This tutorial will show you how to perform a REBUS classification in a Partial Least Squares Path Modeling (PLS-PM) context in XLSTAT.
REBUS method for PLS path modelling
XLSTAT is the first software to offer the REBUS segmentation approach (REsponse-Based procedure for detecting Unit Segments in PLS path modelling) in the framework of PLS Path Modeling introduced by Esposit Vinzi et al. (2008).
In this tutorial, we present an application of the REBUS approach when a path model is defined. If you are not familiar with PLS Path Modeling, please refer to the tutorial: “Creating and running a basic PLSPM project” More detailed explanations are available in the help of XLSTAT.
Applying the REBUS method with XLSTAT-PLSPM
Dataset to apply the REBUS method for PLS path modelling We will use the same data as in the general tutorial on how to use XLSTAT-PLSPM. It is based on the ECSI model with a sample of 250 observations. The new file can be downloaded here.
Setting up the REBUS method for PLS path modelling First of all, you have to switch to the expert display. In the XLSTAT-PLSPM menu, click on XLSTAT-PLSPM options.
This dialog box appears:
Select the expert display and save your settings. As in the general tutorial build the ECSI model using the PLSPMGraph sheet and the “Path Modeling” toolbar.
Click on run in the path modelling toolbar. Activate the REBUS option in the general tab. A new tab called REBUS has appeared:
Select the automatic truncation. The number of classes is defined automatically during the cluster analysis. The chosen threshold is 95 %, this means the algorithm has converged when more than 95 % of the units stay in the same class from one iteration to another.
Results and outputs of the REBUS method with XLSTAT-PLSPM
If the REBUS option is selected:
- Worksheet REBUS: Details of the REBUS algorithm are displayed.

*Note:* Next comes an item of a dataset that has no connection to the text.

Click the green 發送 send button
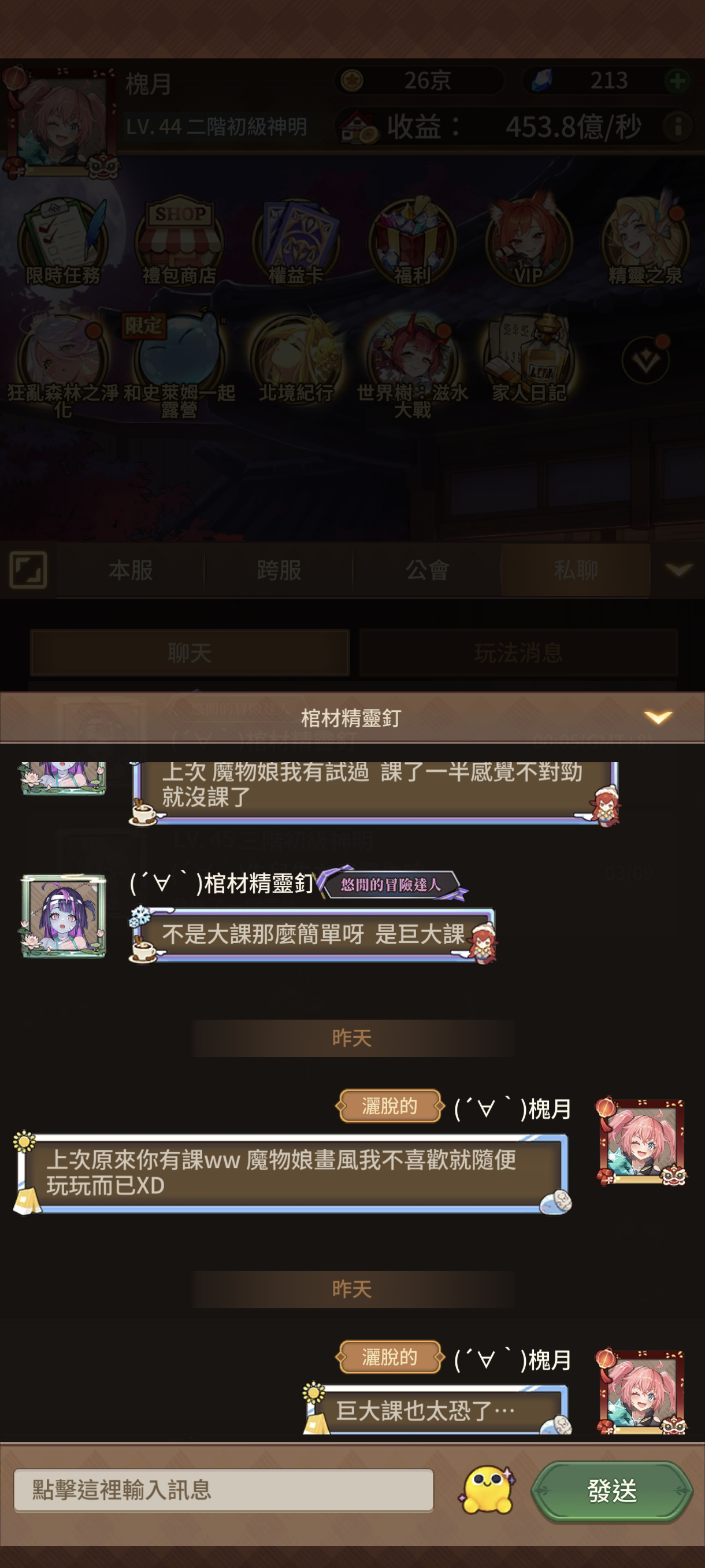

- Worksheet PLSPM(Class): For each Class, complete results are displayed in separated worksheets.
The first sheet contains the details of the REBUS algorithm, the dendogram, the class associated to each observation and the CM index for each unit and each class.

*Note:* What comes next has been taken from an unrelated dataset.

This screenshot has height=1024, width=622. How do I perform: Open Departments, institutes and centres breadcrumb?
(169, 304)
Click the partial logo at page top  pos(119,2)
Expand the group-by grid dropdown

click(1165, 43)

The three other sheets can be analyzed independently using the general method described in the XLSTAT-PLSPM tutorial.
Three classes were obtained. Each class of units has a different behaviour with respect to the ECSI model. In class 1, satisfaction is mainly explained by perceived quality and satisfaction and image have a similar effect on loyalty. In class 2, satisfaction is also explained by perceived quality but image has a non-significant effect on loyalty. In class 3, all explaining latent variable of satisfaction and loyalty are similar.
We could also apply multi-group comparisons on the obtained classes.